● **Exercise objective**: Copy the lines below exactly, from the line containing "You are a GUI" through the end, and leave out the pictures.
== Exercise materials
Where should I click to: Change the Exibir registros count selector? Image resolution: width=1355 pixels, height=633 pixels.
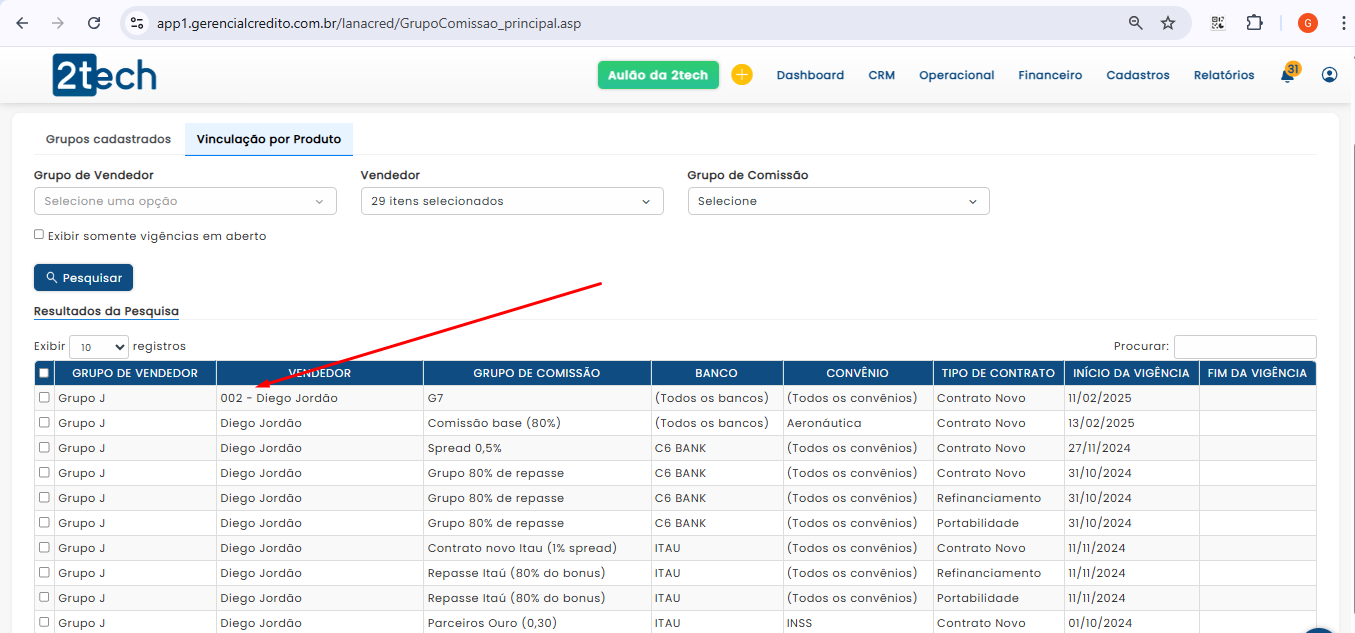99,347
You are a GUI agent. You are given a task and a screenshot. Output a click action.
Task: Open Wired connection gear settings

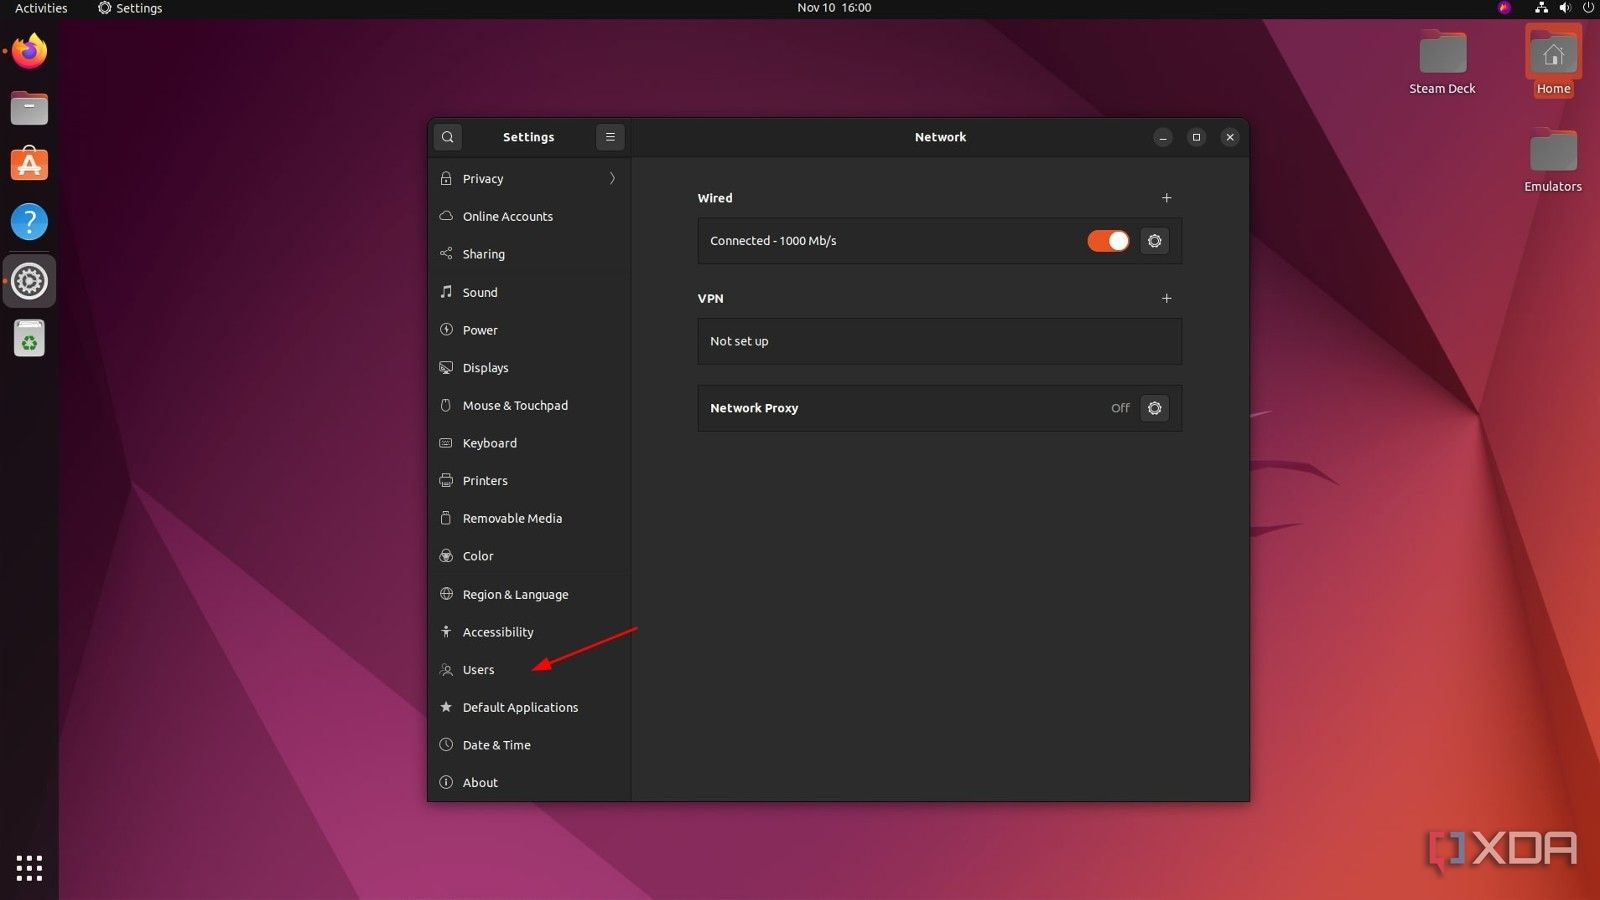tap(1154, 241)
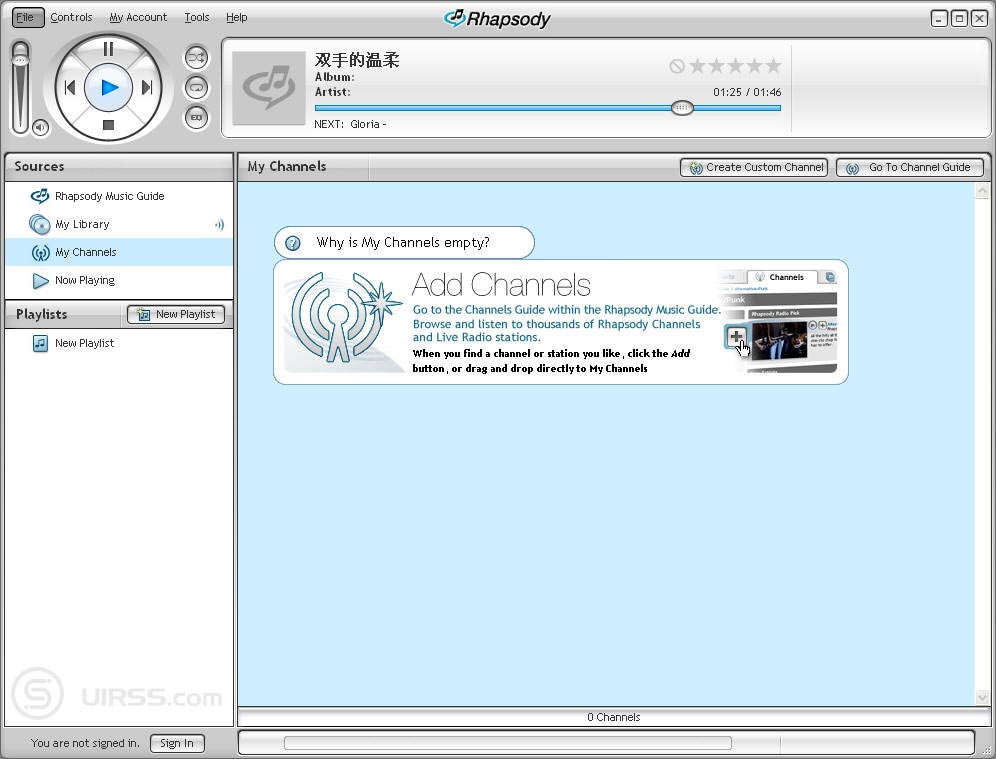This screenshot has height=759, width=996.
Task: Pause the current track
Action: [x=108, y=49]
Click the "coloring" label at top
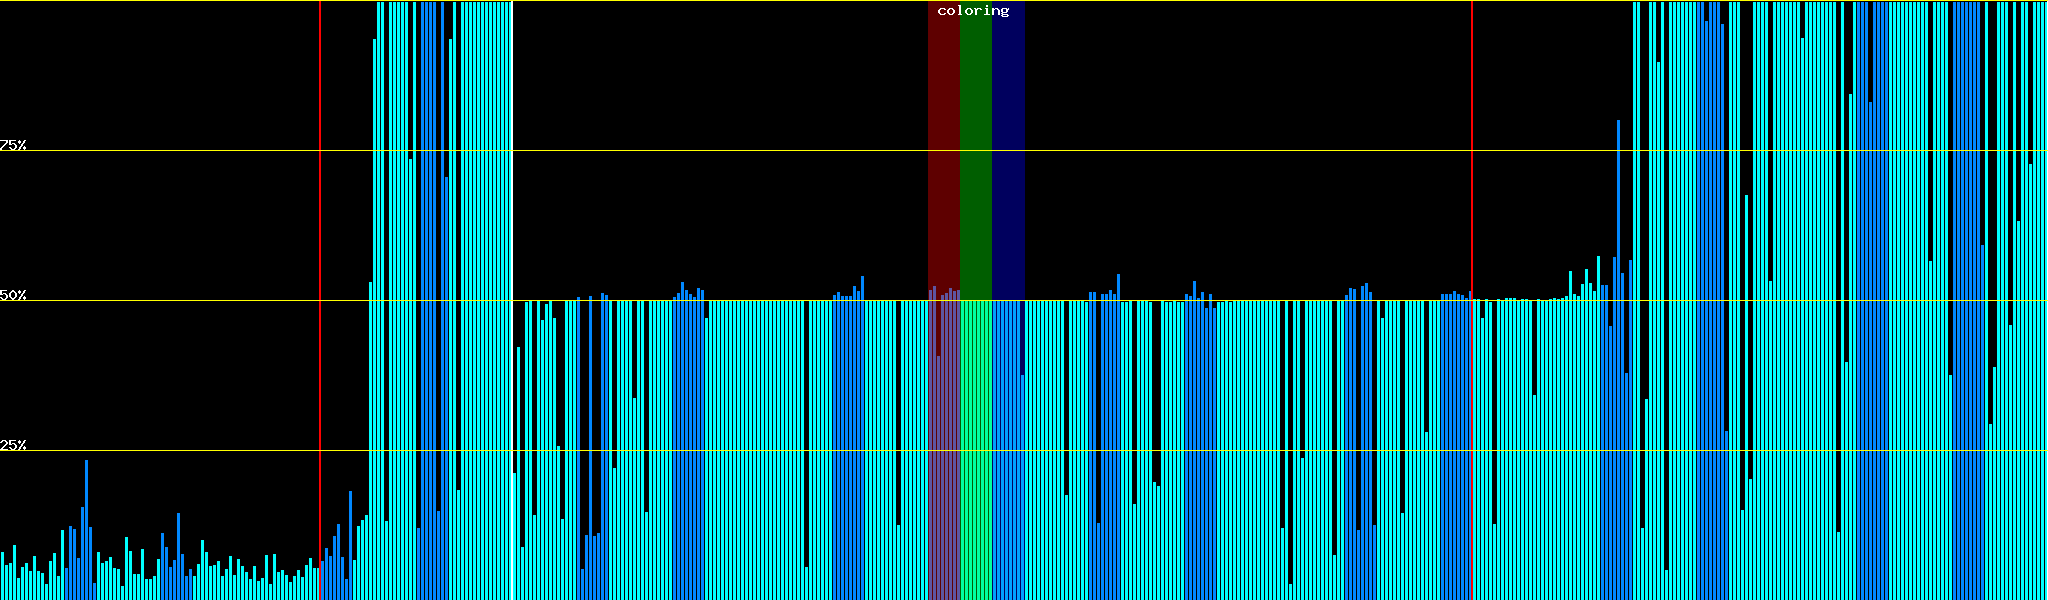This screenshot has height=600, width=2048. point(973,11)
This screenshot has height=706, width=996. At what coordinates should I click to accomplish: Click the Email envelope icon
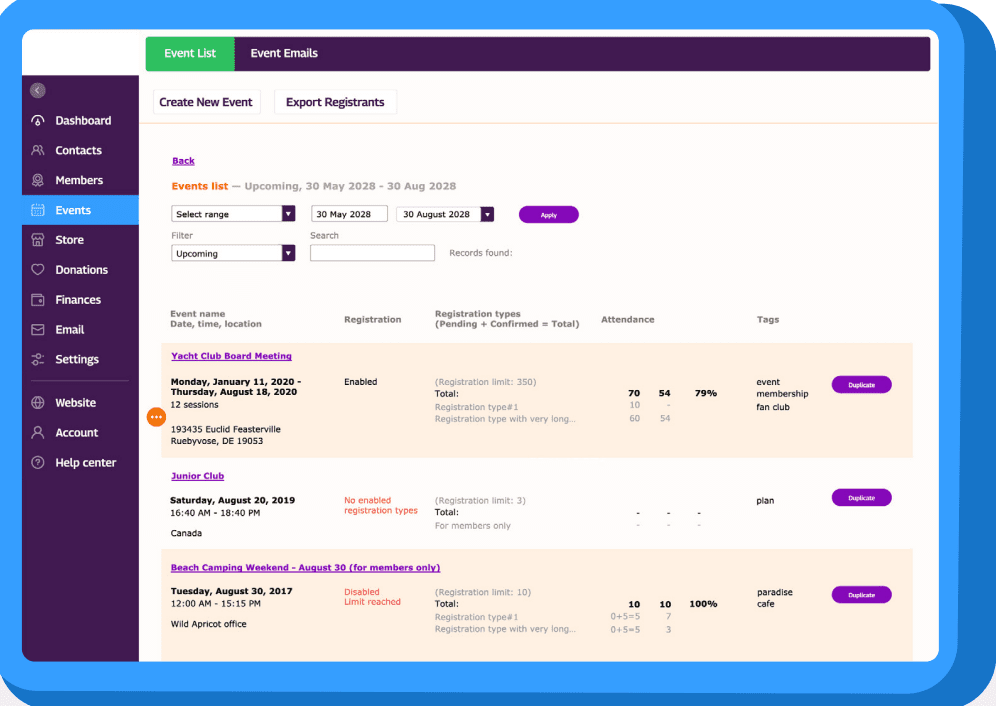tap(38, 330)
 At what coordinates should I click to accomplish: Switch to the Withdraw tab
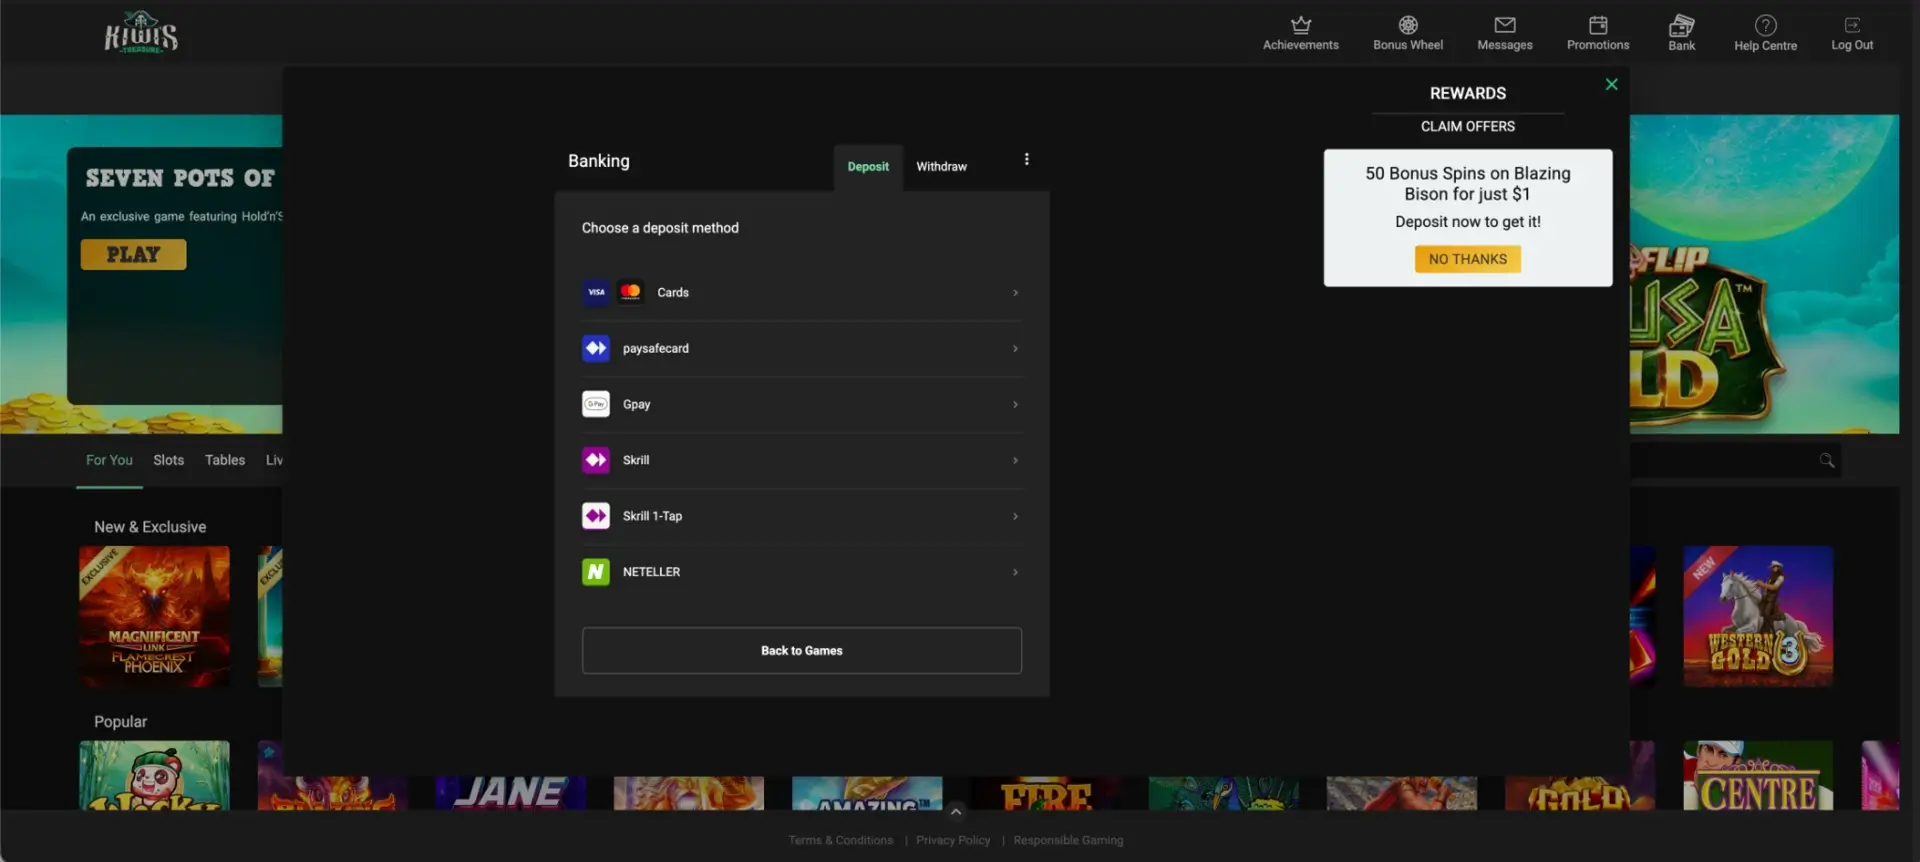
====
● **The completed task**:
You are a GUI agent. You are given a task and a screenshot. Output a click action.
Task: Open Wired connection gear settings

tap(1154, 241)
This screenshot has height=759, width=996.
Task: Pause the current track
Action: [x=108, y=49]
Click the "coloring" label at top
This screenshot has height=600, width=2048. point(973,11)
This screenshot has height=706, width=996. At what coordinates should I click to accomplish: Click the Email envelope icon
tap(38, 330)
 At what coordinates should I click to accomplish: Switch to the Withdraw tab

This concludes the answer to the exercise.